The old man stared at the mirror in disbelief
As he dabbed on a little of his favourite fragrance:
‘Le Male’ by Jean-Paul Gaultier.
Was that really him, that saggy-faced creature?
He plucked out an intruding grey hair,
An intruder in his masculine, black, bushy eyebrows;
He had hoped his boyish good looks were still there,
Although a little frayed, a little worn by time.
In his mind's eye he sees himself as rugged,
Slim yet quietly butch; manly, masculine,
Handsome, outwardly something of a ladies’ man;
Surely no one would guess he had certain desires
(Not that he thinks of himself as perverted).
What a pity no one told him not to sport a clone moustache.
Nor can he resist those sporty Harris Tweed jackets
And masculine lumberjack shirts, so straight.

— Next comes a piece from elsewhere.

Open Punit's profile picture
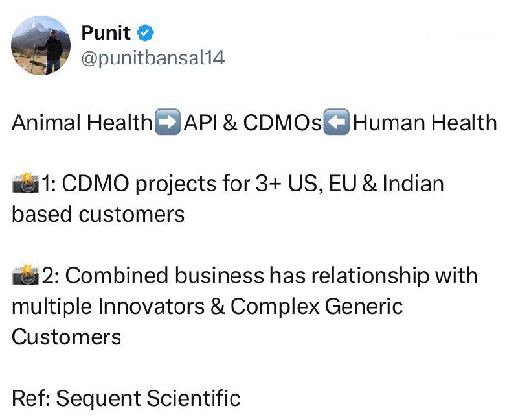The height and width of the screenshot is (419, 518). click(40, 45)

Provincial England was a hard place to grow up
With condemnation pouring out of every mouth
For perverts and poofters and prancing pansies;
Best to suppress the thoughts crowding in
And be normal, just like everyone else.
Life in the armed forces was a challenge…
All those handsome young men in the showers…
Get thee behind me Satan, to coin an unfortunate phrase.
So he had to force himself to go chasing girls,
But he always showed respect for the ladies;
What a gentleman he had always been in that respect.
Maybe a failed marriage or two
Should have told him the cold hard truth,
But the need to conform to the norms of society
Kept his real desires at bay,
Most of the time, anyway.
How he had longed in his heart of hearts
To be someone, a poet perhaps, a creative artist,
But it was not to be, and eventually he was reduced
To trolling the world wide web under pathetic pseudonyms.
How sad it was he had never lived up
To his poor old Daddy’s dreams,
And how shocked his Mummy would be now
To see her pensioner son staring at the mirror
With only a half-empty tube of KY Jelly for company every night.